Law and Public Policy



D04(a) - Government, Parliament, and the Supreme Court in Policymaking

Date: Jun 12 | Time: 01:45pm to 03:15pm | Location: 680 Sherbrooke St. West 1047

Chair/Président/Présidente : Danielle McNabb (Brock University)

Discussant/Commentateur/Commentatrice : Minh Do (University of Guelph)

Expanding the Scope of Section 3 of the Charter: Andrea Lawlor (McMaster), Greg Flynn (McMaster University)
Abstract: While the Supreme Court of Canada has clarified the core principles upholding the Charter’s democratic rights (section 3) in a wide variety of cases, several questions remain about the depth and scope of the section, particularly as they relate to its core dimensions of “meaningful participation” and “effective representation”. In two recent high-profile cases, Toronto City and Working Families, the courts have come to different conclusions about how far to extend the scope of these constituent elements of section 3, having the effect of both narrowing and broadening aspects of section 3 within a short time. The SCC’s decision Toronto City placed firm boundaries around effective representation, explicitly reading municipal governments out of section 3 and to the non-application of unwritten constitutional principles to take a more limited view of voting rights. The Ontario Court of Appeal, by contrast, took a progressive view, rejecting the government’s attempt to limit meaningful participation through restrictions on third party spending. This paper examines how section 3 jurisprudence has evolved considerably in this short time and how courts have addressed the risk of partisan self-dealing or agenda advancement through a clarification of the boundaries of pre-existing precedents while, at the same time, maintaining some strictness surrounding demands for broader institutional change. In doing so, we use existing case law to determine whether the courts, who have traditionally taken an egalitarian view toward section 3, will promote a more expansive or restrictive stance when faced with the potential of partisan interference and/or demands for broader institutional change.


Salient or non-salient? The Supreme Court of Canada’s engagement with policy disputes: Marc Zanoni (University of Guelph)
Abstract: Keywords: law and politics, judicial policymaking, issue salience, framing, legislative replies, policy process. The Canadian dialogue literature recognizes the policy potential of courts. Scholars have often focused on the policy effects of courts by tracing the formal legislative replies to court decisions. In doing so, policy disputes tend to be examined post-judicial involvement, with policy impact conceived as formal legislative replies. Fewer scholars have relied on issue salience and agenda-setting to determine the magnitude of influence. Do courts engage with salient policy disputes? Or do they operate on the periphery and resolve non-salient, secondary disputes? This paper examines issue salience by focusing on policy disputes that the Supreme Court of Canada has deemed unconstitutional and invalidated. Rather than tracing the post-court effects, however, policy disputes are assessed at the time of formulation and enactment – as Bills at committee in the Canadian House of Commons. Content analysis of public witness presentations at committee, which scrutinize proposed bills, will be conducted to determine which policy disputes (within broader legislative changes) receive additional attention. The disputes that eventually ended up in court will be compared to those that did not in order to see whether courts are contributing to salient or non-salient issues. Canadian social policy issues will be examined. In particular, the focus will be on complex issue areas, which tend to see policy disputes folded into broader legislative reforms, to provide a more complete picture of issue salience.
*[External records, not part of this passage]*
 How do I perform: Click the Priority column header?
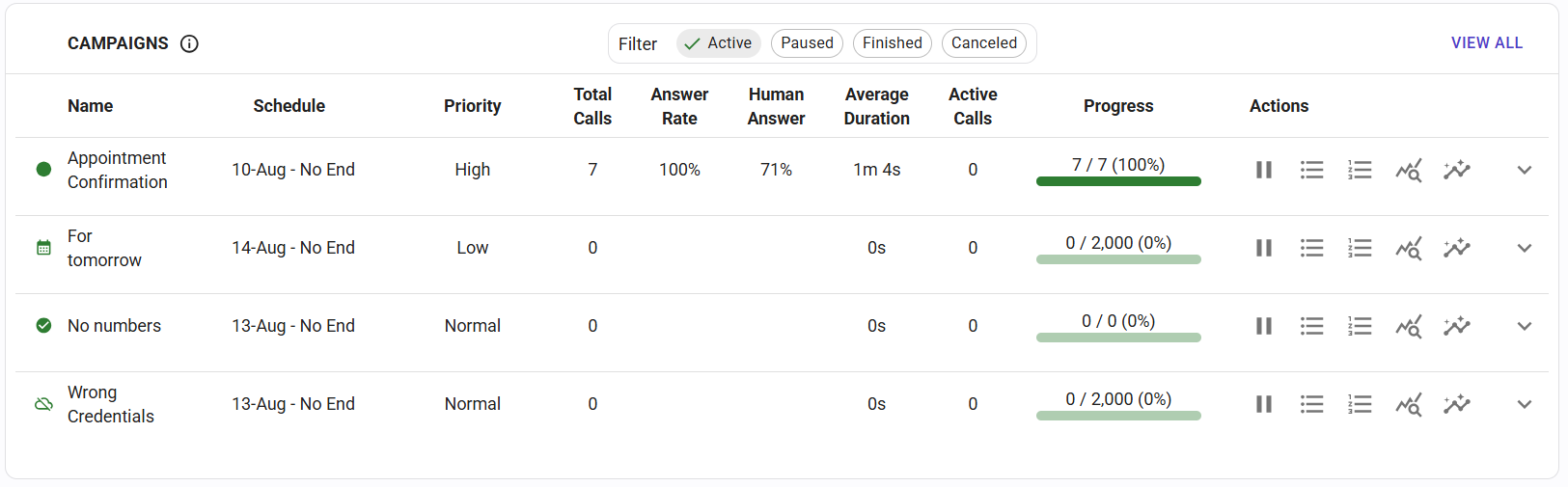pos(472,106)
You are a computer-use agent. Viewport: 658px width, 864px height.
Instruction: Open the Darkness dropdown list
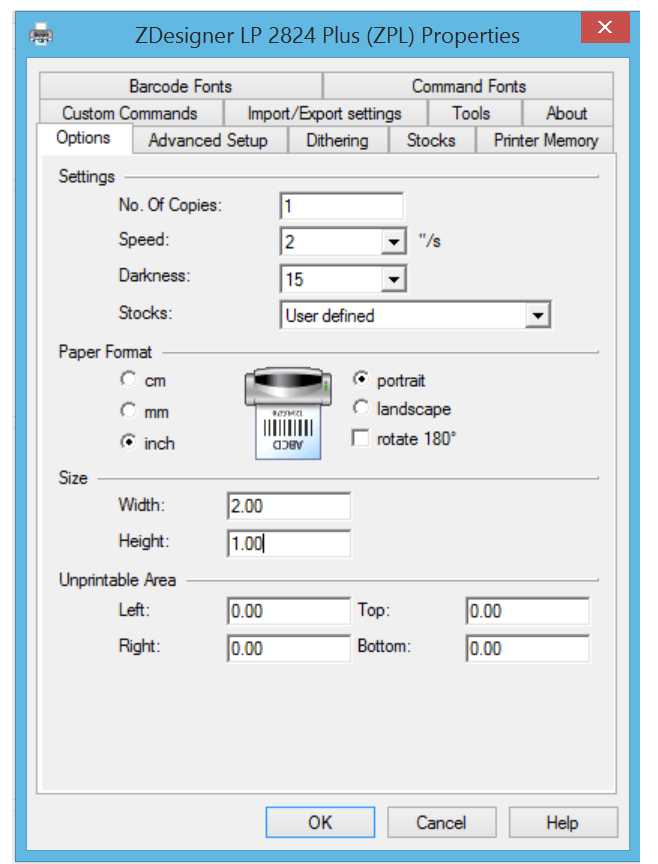393,279
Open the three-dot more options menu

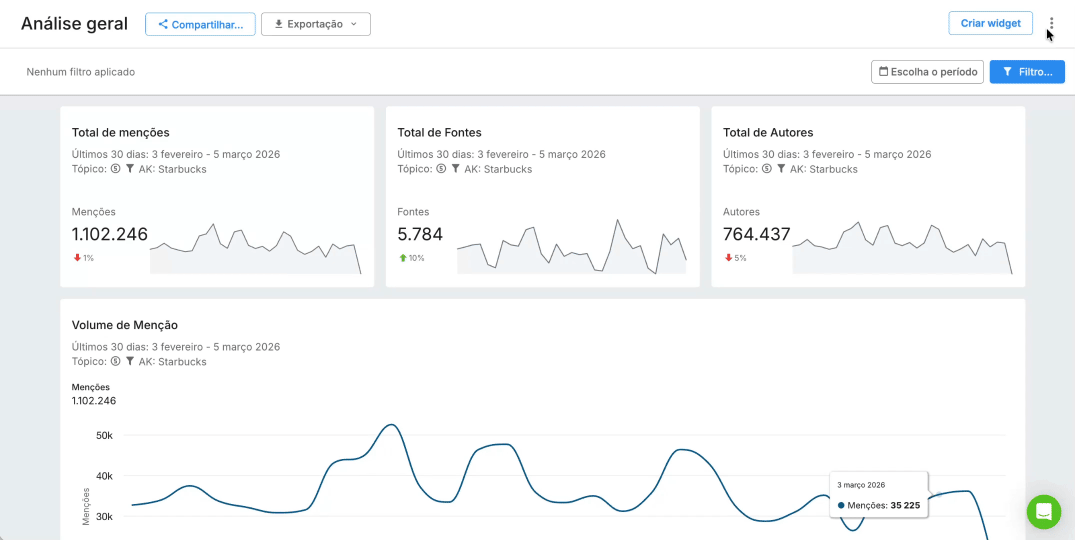[1051, 24]
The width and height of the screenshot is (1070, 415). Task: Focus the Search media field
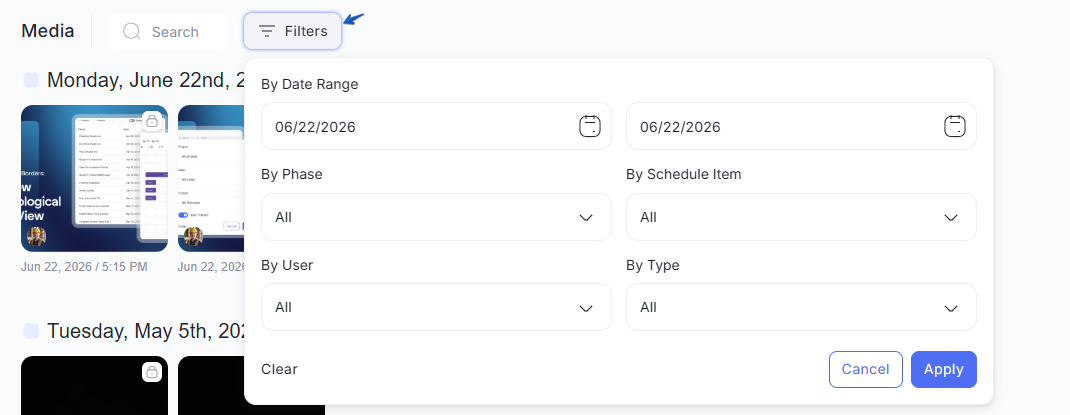coord(168,31)
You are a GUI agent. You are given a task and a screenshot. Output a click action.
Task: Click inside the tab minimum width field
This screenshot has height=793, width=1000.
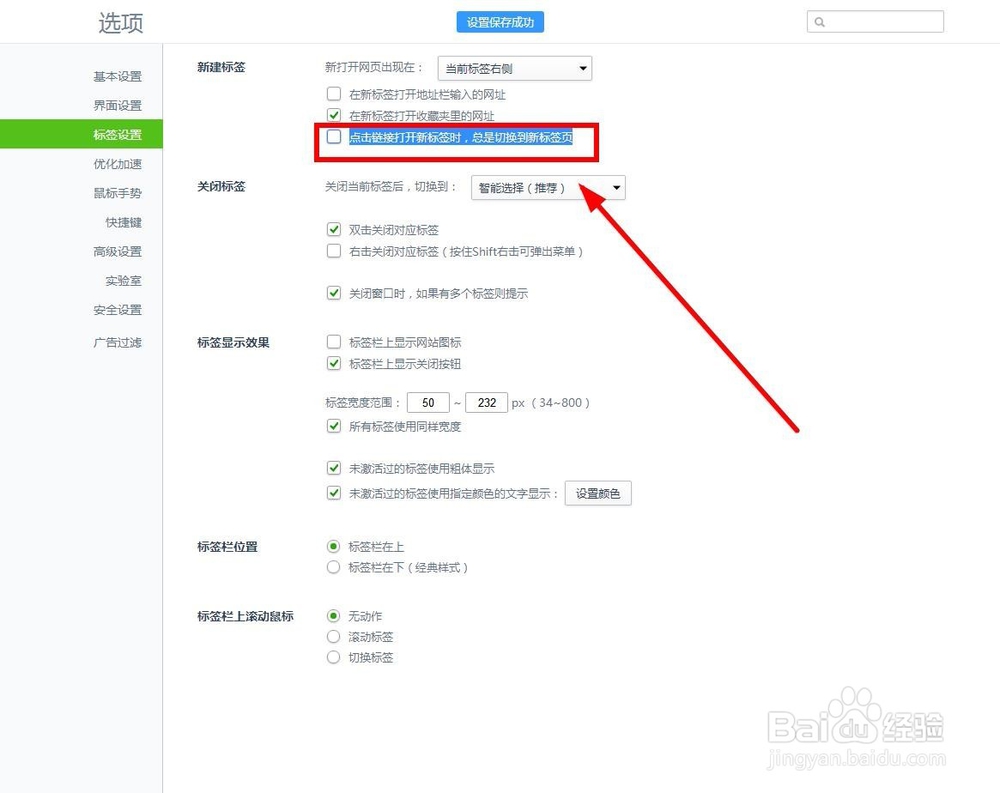pos(428,402)
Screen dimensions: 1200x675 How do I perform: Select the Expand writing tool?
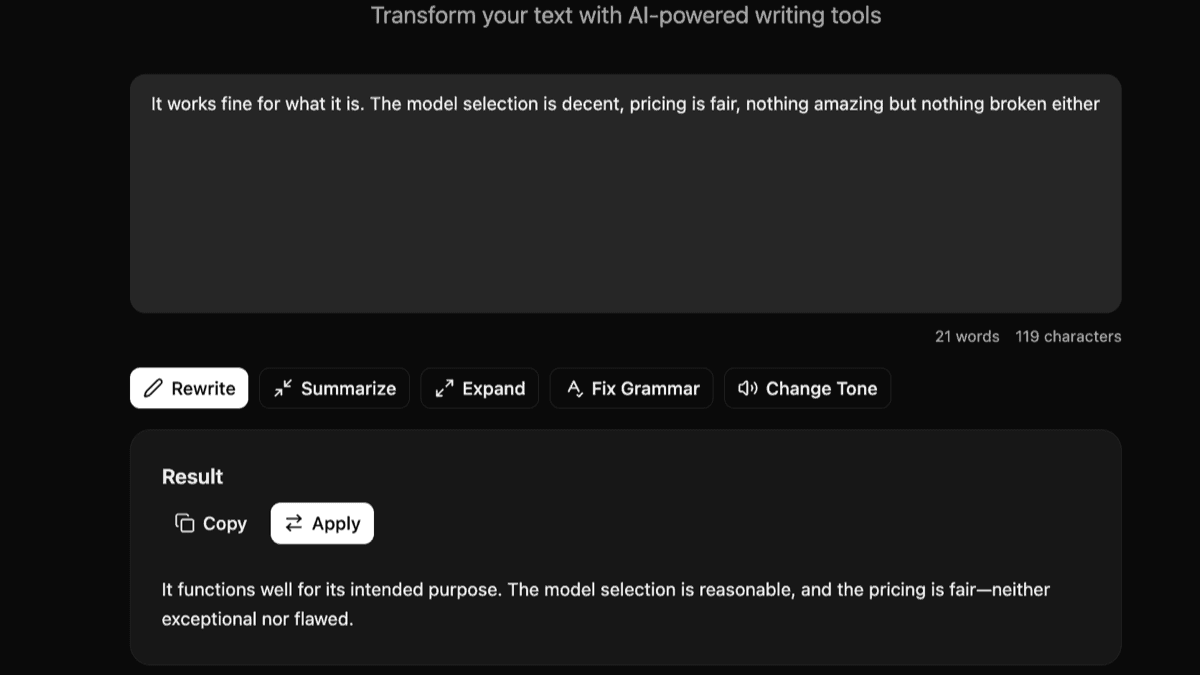pos(479,388)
Parliamentary Constraints on the Constitutional Decisions of the Supreme Court of Canada: Brendan Dell (Queen's University), Geoffrey Sigalet (UBC-Okanagan)
Abstract: Scholarship on the Charter has often argued that SCC decisions act as constraints on Parliament which typically bows to the pronouncements of the SCC on rights issues (e.g. Roach 2001, Hiebert 2002, etc.). In contrast, American scholarship has increasingly recognized constraints placed upon the U.S. Supreme Court in its constitutional decisions; “institutional maintenance” encourages the Court to consider the preferences of other actors (e.g. Clark 2010, Harvey and Friedman 2006, Gardner and Thrower 2023). While Canadian political scientists have argued that Parliament fails to contest judicial review under the Charter, this dialogue debate focuses on legislative responses to cases (Macfarlane 2013). But case-based research may fail to identify legislative constraints on SCC decisions because decisions to review actions of Parliament are likely correlated with merits decisions. A statute-centred approach, however, can correct this selection bias enabling us to show Parliamentary constraints on the Court. We demonstrate that the SCC constrains its own behavior in response to parliamentary preferences and ideology. This study examines the likelihood of the SCC to invalidate federal statutes on constitutional grounds (including ultra vires and Charter invalidations) from 1949 to the present. We hypothesize that the SCC accommodates the policy preferences of Parliament in its constitutional decisions, though this relationship is tempered by the strength of the government in Parliament and the political salience of the policy at issue. By examining statutes and decisions both pre- and post-Charter, we may also contribute to the vast literature on the influence of the Charter on Canadian political institutions.